(1) As the snow fell over New York City this past weekend and our local neighborhood grinded to a halt, the good people of our town took full advantage of a free Saturday/Sunday and filed into the pubs and bars throughout our borough so that they could scream colorful and obscenity-laced abuses at walls of televisions broadcasting a series of contests involving batteries of grown men kicking, throwing, and pursuing various shaped balls. Some contests involved balls that were spherical. Some balls have been classified as “prolate spheroid.” Some balls looked very much like oversized eggs. Or very large horse suppositories.
Some balls were kicked forward.
Some balls were thrown forward.
Some balls could only be kicked forward and thrown sideways.
All various codes of that peculiar tribal endeavor called “football.”
(2) Where else could our adventure begin but over brunch in an Irish bar? Watching English soccer on TV. And Spanish futbol on ye olde iPad (because the local Irish bars never have the espanol channels as part of their package). Waiting for a Southwestern omelette. And beans on toast. Because beans on toast is one of the great English culinary delights. Next to Jammie Dodgers. And Hobnobs. And Jelly Babies. Actually, the English clearly have the magic touch when it comes to junk food.
Needless to say, this morning’s brunch has become quite the international, multi-cultural affair.
It is missing one thing…
Easily my favorite English affectation when it comes to my soccer viewing. Creamy nectar from the tap. Others can get bent out of shape over “pitch” vs. “field” and “kit” vs. “jersey” and “penalty” vs. “PK.” But I’ll proudly wear my Boddington’s on my sleeve (figuratively…well…sometimes literally…) as my one guilty pleasure when it comes to any latent Anglophile tendencies I may have.
Well, or if a Smiths tune comes on the jukebox. My savage little heart may wish I was a Manchester boy for a moment. If only so I could play guitar like Johnny Marr.
But I digress…
(4) The historical oddity of the term “football” has always been that it has nothing to do with how often the foot comes in contact with the ball. Rather, it’s how often the foot comes in contact with the ground.
People of privilege would have played sports on horseback.

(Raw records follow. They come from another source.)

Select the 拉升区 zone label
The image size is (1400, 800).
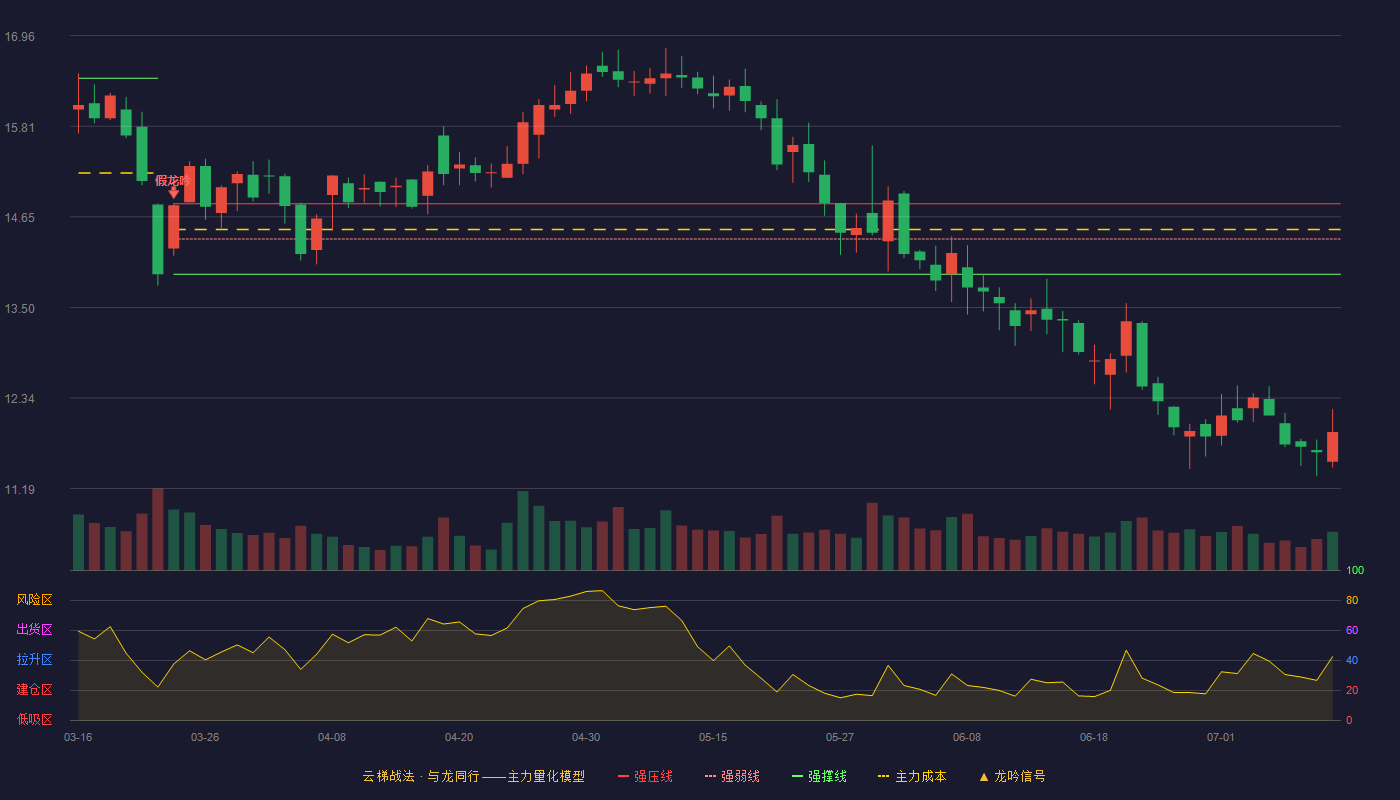point(34,660)
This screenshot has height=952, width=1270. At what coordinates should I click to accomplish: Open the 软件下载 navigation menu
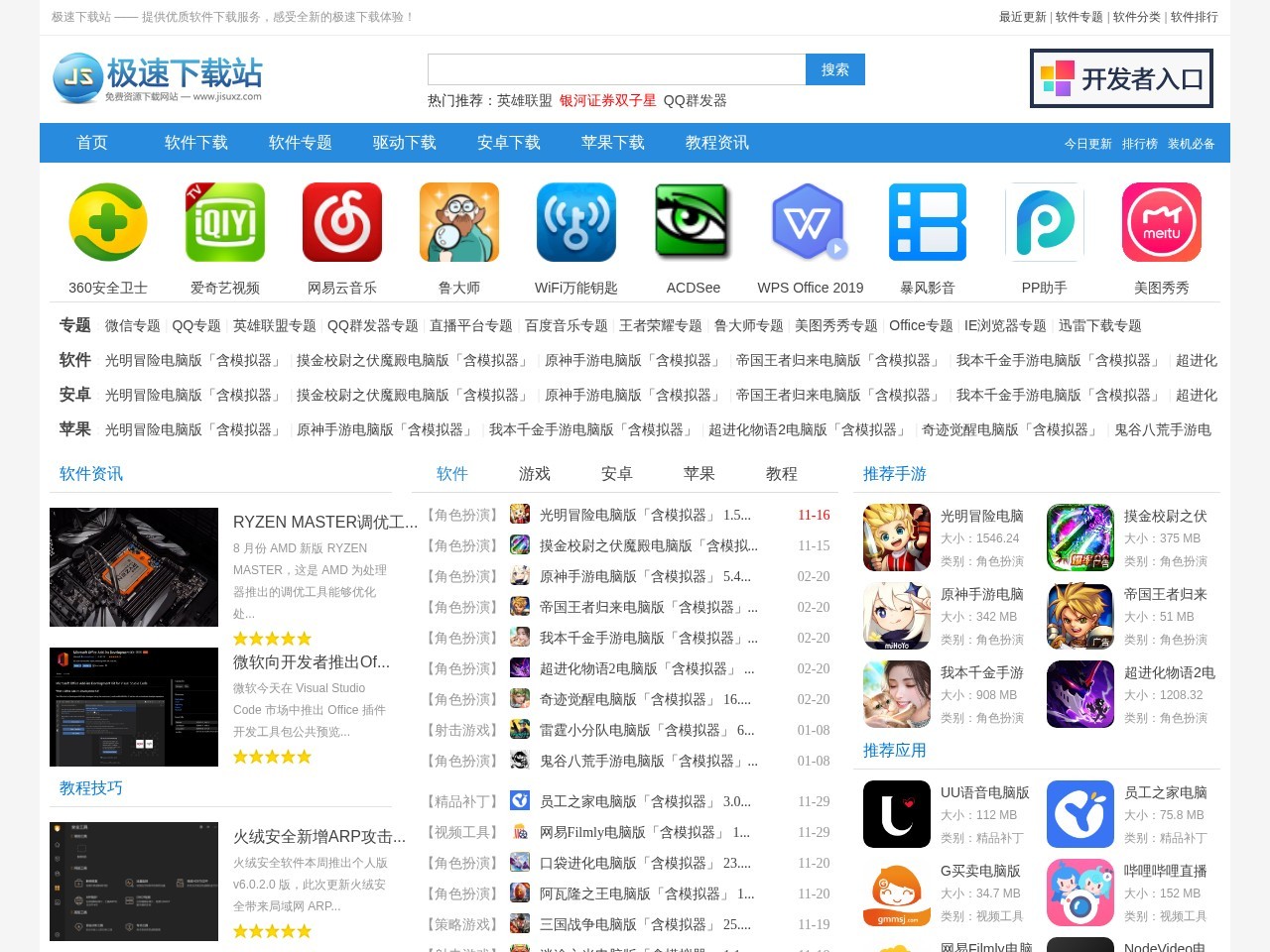click(x=194, y=142)
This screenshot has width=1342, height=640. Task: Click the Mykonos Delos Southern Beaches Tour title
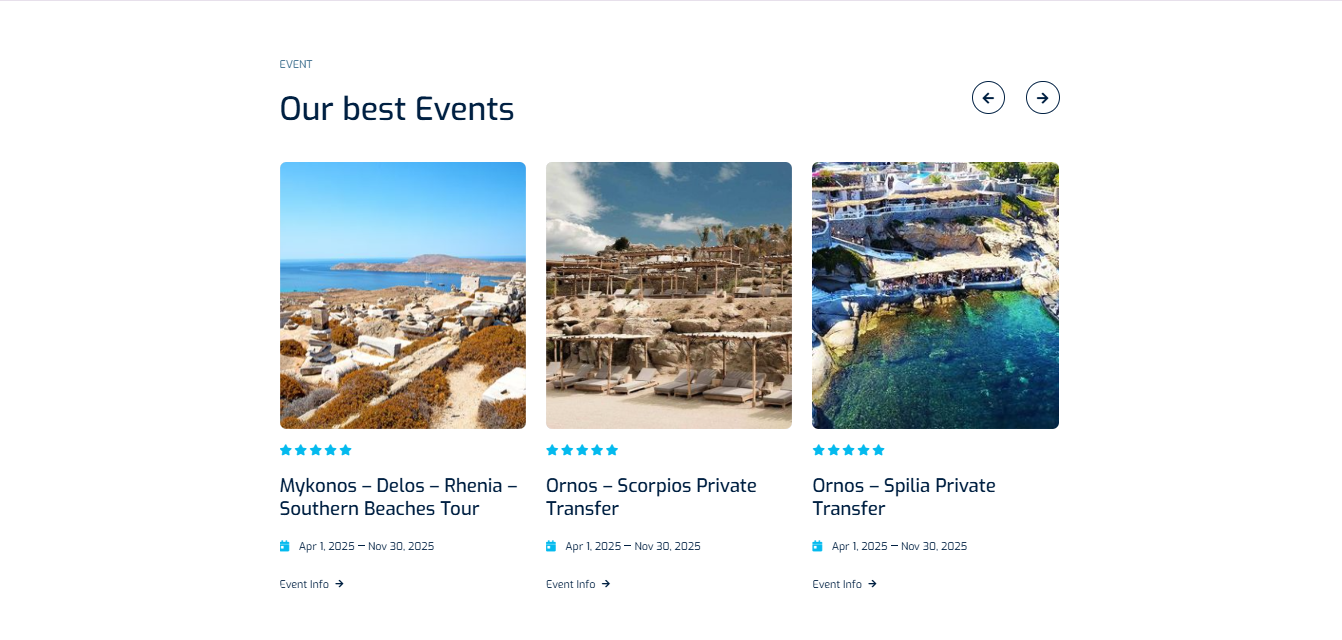[x=398, y=496]
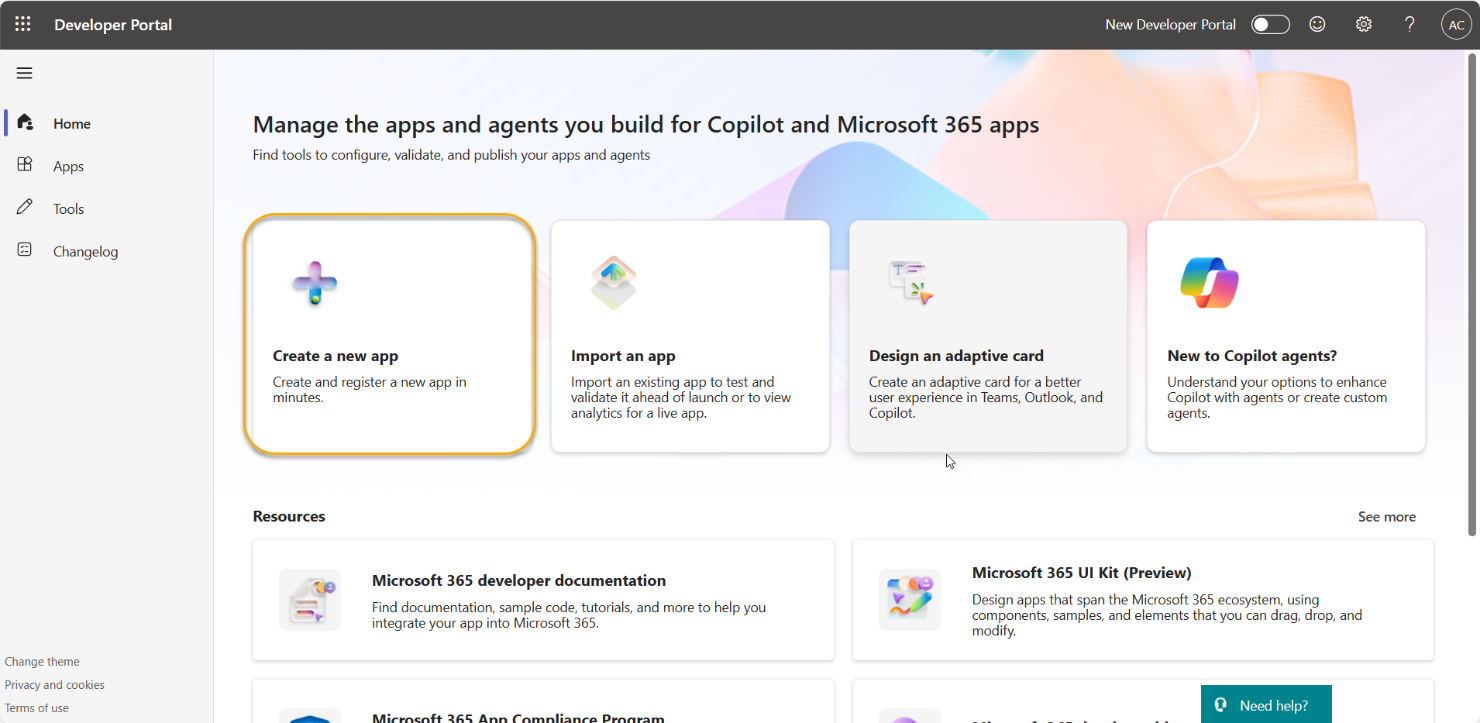Click the Need help? button
This screenshot has height=723, width=1480.
click(1266, 705)
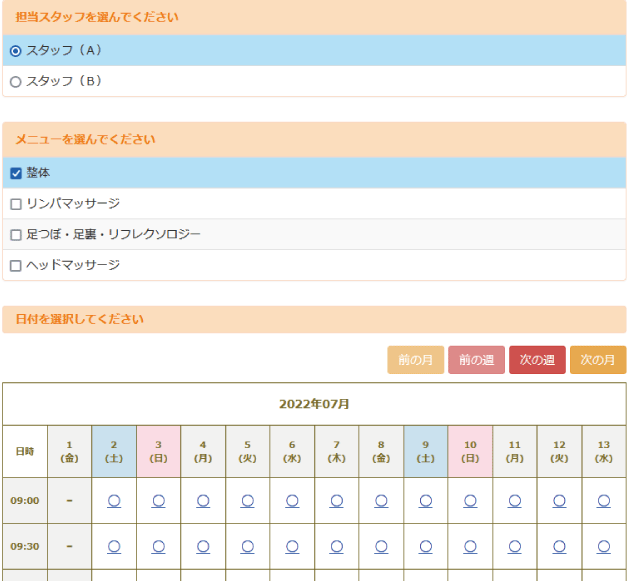Select the 09:30 slot on 12 (火)
Viewport: 627px width, 581px height.
(559, 546)
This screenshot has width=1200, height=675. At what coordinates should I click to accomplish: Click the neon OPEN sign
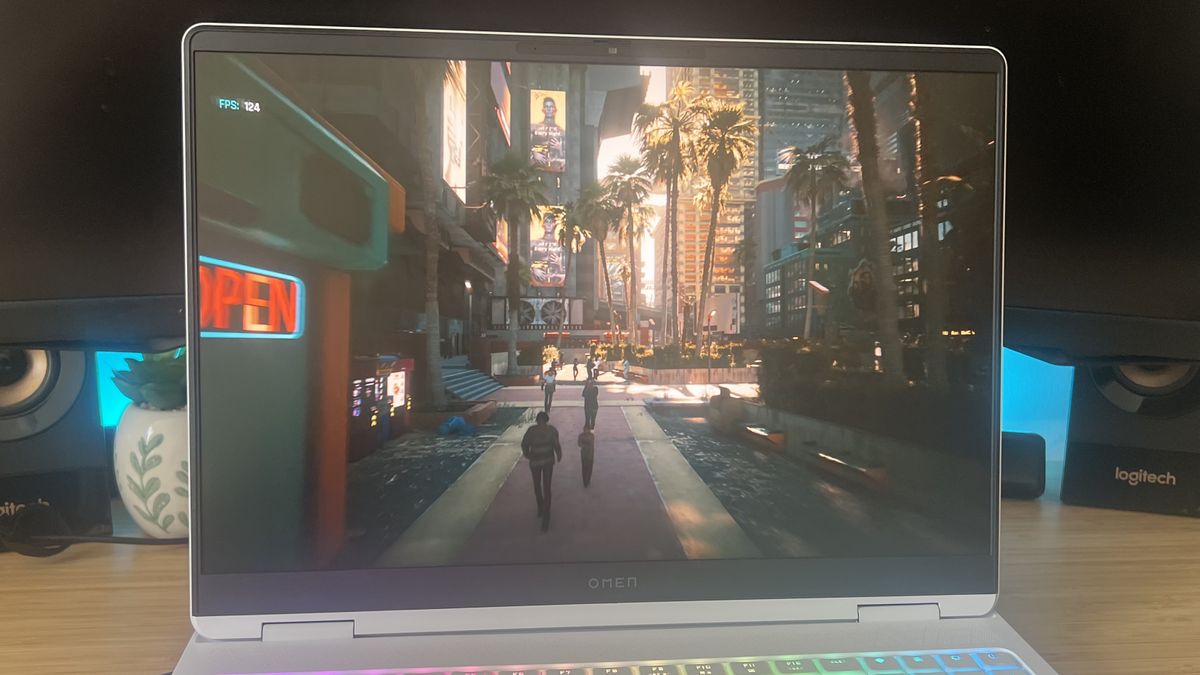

The working class would have played sports on the ground.
Legend has it that ancient warriors would decapitate their enemies after battle and kick their dismembered heads around for fun.
Likely untrue, but it’s always fun when someone drunkenly drops that bit of trivia at the bar before attempting to kick the snuff out of a rival fan.
However, “folk football” was a serious sport played by a whole town many years ago (before anything was properly codified). The whole town would attempt to take possession of a large ball (or bladder-esque thing) and move it around to pre-destined locations for points. And these “games” could get rowdy. Hooliganism at its most epic and lyrical.
(5) Enter the rugby fans!! A handful of TV’s are changed.
And the bar is suddenly drawn into the exploits of Munster and Racing.
Rugby football (named after the university it was invented at) always has that wondrous way of sometimes appearing like a sport, sometimes appearing like some strange, avant-garde movement piece.
The hulking masculinity of sumo wrestling.
Part sport. Part feral art.
(6) As they sweat and toil in the cold, wet air, steam comes off the scrum.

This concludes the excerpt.